テクノロジー

2017.02.10 18:35

ヒューマン3.0 ─「2030年の働き方」を考えてみた

イラストレーション=カロリス・ストラウトニカエス

『ヒューマン2.0 web新時代の働き方(かもしれない)』(朝日新書)を10年前に上梓し、未来の働き方を予見した筆者が特別寄稿。日本人に送る、15年後の私たちの世界とは?


サンフランシスコ発の飛行機がパリに着いてベルト着用のサインが消えると、人々は立ち上がってオーバーヘッドビンから荷物を降ろし始めた。通路の乗客が動き始めたところで香里奈も立ち上がる。ドアまでは5列ほどだからすぐ降りられるだろう。立ち上がった人々の背中の間からドアを出て行く乗客が見える。
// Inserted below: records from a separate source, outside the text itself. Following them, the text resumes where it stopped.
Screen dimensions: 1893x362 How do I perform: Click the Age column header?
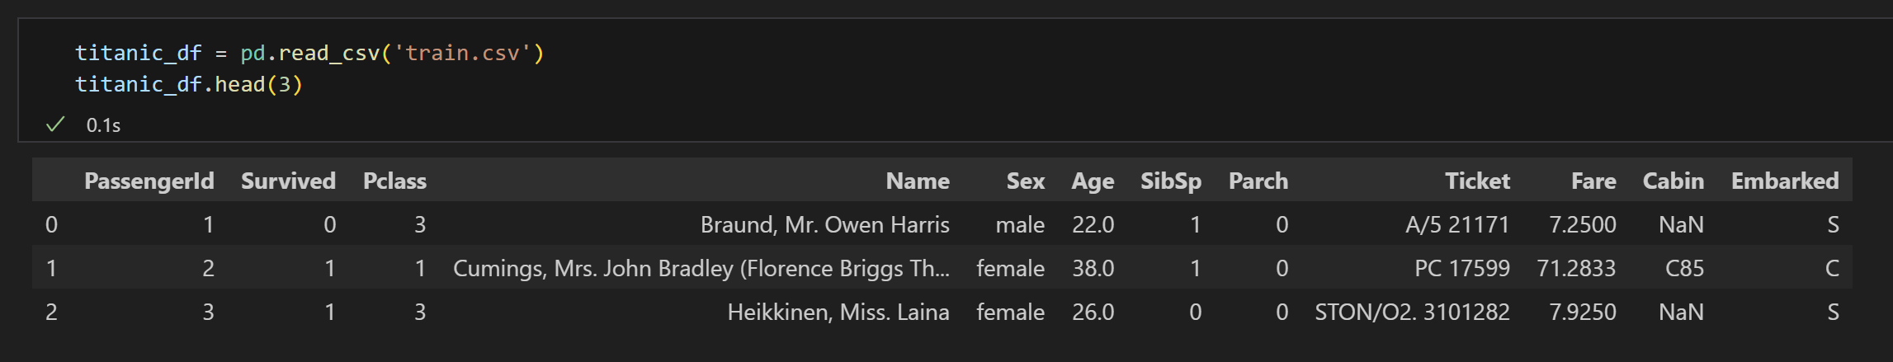1093,181
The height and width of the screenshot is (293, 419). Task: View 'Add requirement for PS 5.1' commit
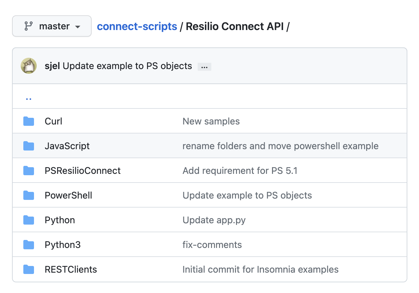240,171
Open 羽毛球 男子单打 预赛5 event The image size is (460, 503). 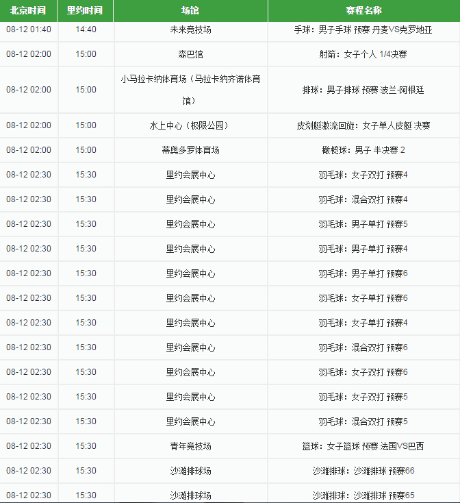point(363,224)
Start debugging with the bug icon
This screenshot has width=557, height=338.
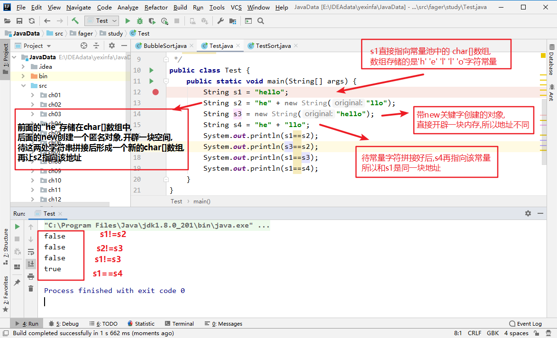click(140, 21)
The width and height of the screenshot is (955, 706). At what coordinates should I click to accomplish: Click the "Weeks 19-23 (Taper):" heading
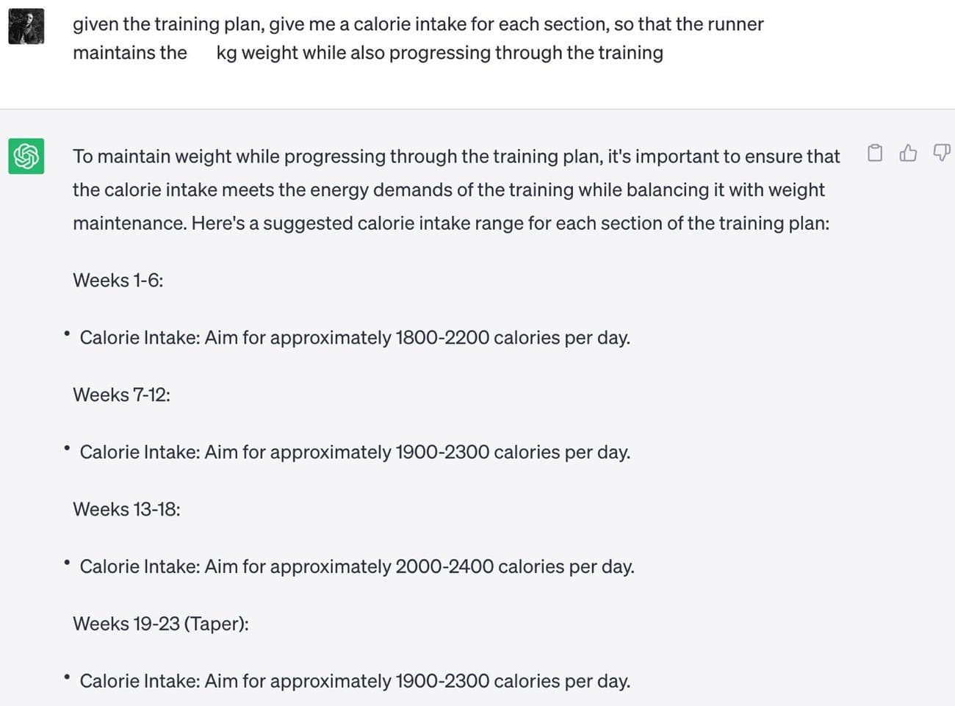click(160, 624)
長時間のフライトの疲れが見える横顔を見るともなしに眺めていると、突然、夫の顔が横切り香里奈は息を呑んだ。夫は2カ月前に失踪したのだ。それっきり一度も連絡はない。同じ飛行機に乗っていたのか? フライトの間なぜ気づかなかったのか?

「Karina」

誰かが呼んでいる。はっと目を開けると緑色の光がチラチラした。目の前には見慣れた飛行機の機内のテーブルとラップトップ、さらに何か別の画像が重なっている。さっと耳の上に手をあげると、メガネ型のディスプレイグラスと耳の中に入っているワイヤレスヘッドセットが指に触れた。緑の光に焦点を合わせると4人の顔が映し出される。……いけない、リモート会議の最中にウトウトしてしまったようだ。夢まで見るなんて。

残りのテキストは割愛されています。